Lenovo has today finalized the $2.91 billion deal for acquiring Motorola from Google. Lenovo’s acquisition which was announced back in January comes just three years after Google had acquired Motorola Mobility. This is a good move for both Google and Lenovo, although it may not be a good move for consumers.
Motorola is now a part of Lenovo family. Lenovo’s acquisition opens a new chapter for iconic brand Motorola, which never made Google any money. The Motorola brand will remain headquartered in Chicago with branches worldwide, so little will change at the company which is now a Lenovo subsidiary. Motorola President Rick Osterloh will continue his service following the deal, with Liu Jun, the head of Lenovo’s mobile business becoming chairman of the Motorola board.
Writing on Motorola’s company blog, Osterloh made a point of explaining that both the Moto and Droid family devices will also continue as normal, but the company will focus on “pure Android” and release quicker upgrades for consumers.
Google had acquired Motorola for $12.5 billion three years ago, but it said at the time that it was mainly interested in the company’s portfolio.
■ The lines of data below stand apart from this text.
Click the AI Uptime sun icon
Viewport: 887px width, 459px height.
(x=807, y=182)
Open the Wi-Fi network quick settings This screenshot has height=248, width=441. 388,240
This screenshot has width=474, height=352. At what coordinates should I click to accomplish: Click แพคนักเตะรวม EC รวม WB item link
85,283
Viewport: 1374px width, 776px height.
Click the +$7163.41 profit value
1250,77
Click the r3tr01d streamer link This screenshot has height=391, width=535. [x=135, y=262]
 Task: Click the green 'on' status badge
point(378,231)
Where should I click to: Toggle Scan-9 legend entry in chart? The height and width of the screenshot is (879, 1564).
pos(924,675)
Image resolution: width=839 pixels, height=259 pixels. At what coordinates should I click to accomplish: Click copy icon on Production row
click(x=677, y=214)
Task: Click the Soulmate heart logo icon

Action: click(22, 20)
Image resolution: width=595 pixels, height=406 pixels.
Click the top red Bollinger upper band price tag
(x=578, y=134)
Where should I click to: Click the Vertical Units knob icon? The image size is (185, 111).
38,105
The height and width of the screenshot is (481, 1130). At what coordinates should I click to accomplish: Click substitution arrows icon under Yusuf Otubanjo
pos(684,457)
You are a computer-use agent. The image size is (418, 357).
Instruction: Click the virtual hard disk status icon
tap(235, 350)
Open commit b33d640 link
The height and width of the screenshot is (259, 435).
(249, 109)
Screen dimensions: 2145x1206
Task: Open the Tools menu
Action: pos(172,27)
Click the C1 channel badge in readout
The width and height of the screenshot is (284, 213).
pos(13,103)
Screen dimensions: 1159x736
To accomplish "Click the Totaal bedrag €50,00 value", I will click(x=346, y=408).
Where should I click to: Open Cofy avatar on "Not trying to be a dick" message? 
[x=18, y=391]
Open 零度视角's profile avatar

Now, Google is selling Motorola, which has been losing hundreds of millions since the purchase.
Although Lenovo ranks among the world’s top five smartphone makers, its market share in the U.S., is zero. Motorola which has a strong relationship with telecommunication carriers can help fend off patent lawsuits. Motorola will have good times with Lenovo, which specializes in ThinkPad line of PCs and Yoga line of tablet-PC convertibles.